Extract provided -

Maize farmers in Nabari. Photograph: Afua HirschLike the 13 other MVP sites – including one in southern Ghana – the project will attempt to provide a package of proven, science-based interventions for agriculture, education, health and rural infrastructure.

Away from the pomp and ceremony of the launch – which attracted thousands of local residents and supporters of the ruling party – those involved in the project admit the scale of the challenge. "My visits to this region have been sobering," said Sachs. "It is very poor, very remote, very devoid of basic services. It is the poorest part of the country, the furthest away from infrastructure, the furthest away from the growth areas of the economy."

"This region has a number of issues," said David Sunbo, MVP team leader. "There is a more than 30km journey to access healthcare, education levels are very low, and people run out of food for almost half of the year. You can drive 60km through the whole cluster without seeing any vehicles because the state of the roads is so bad."

The new MVP has $18.1m (£11.5m) funding from the UK's Department for International Development (DfID). The money will be provided over five years, the first time the department has offered financial support for the project, and equates to roughly $90 a person being spent annually on the ground. The remaining spending – an estimated $60 a person annually – is from other sources, including the government of Ghana, NGOs and the international community.

"We are trying to make clear, more than anyone has tried to be in the past, what the cost of providing primary services to lift people out of poverty really is," said Sachs. "At the moment we think it is $150 per person per year, which is really a very small amount."

Sachs has come under fire recently after critics found serious flaws in the MVP's evaluation methods and argued results were overstated or impossible to verify. In May, medical journal the Lancet was forced to withdraw sections of its assessment of child survival rates following criticism it overstated outcomes for child mortality. Paul Pronyk, director of monitoring and evaluation at Columbia University's Centre for Global Health and Economic Development, left the project.

The new MVP will, for the first time, be independently evaluated. "We are proceeding cautiously – the proof is in the pudding," says Mitchell. Evaluation of the project, which has conducted baseline surveys of the 34 communities within the site, and 68 control communities selected for their similarity to the project sites, has been commissioned from Itad, a UK-based development consultancy.

Part of the emphasis on evaluation is to help project organisers achieve a proven model for development that can be scaled up to encompass whole regions and even countries. But in Nabari there was scepticism.

"I don't believe this will work," says Jeremiah Imoro, 32, a subsistence farmer who harvests four acres of maize every year. "My farm is not large enough. Since my father died, I support my mother and my seven siblings, and my own wife and three children. The food I grow is not enough and there is none left to sell for cash that we need to buy things. We have to go to the forest to chop wood and sell charcoal instead.

"What I need is more income. If I could buy more fertiliser, pay for a tractor for ploughing, and grow more expensive crops like beans, then things would be better for me and my family."

Data supplied -
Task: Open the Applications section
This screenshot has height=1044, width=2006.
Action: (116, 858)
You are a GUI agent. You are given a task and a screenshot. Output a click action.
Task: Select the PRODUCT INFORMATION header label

Description of the task -
Reproduce the Nabari article from "Maize farmers in" up to and including "and rural infrastructure.". Rely only on the text about Nabari for what follows.

Solution to this exercise -
Maize farmers in Nabari. Photograph: Afua HirschLike the 13 other MVP sites – including one in southern Ghana – the project will attempt to provide a package of proven, science-based interventions for agriculture, education, health and rural infrastructure.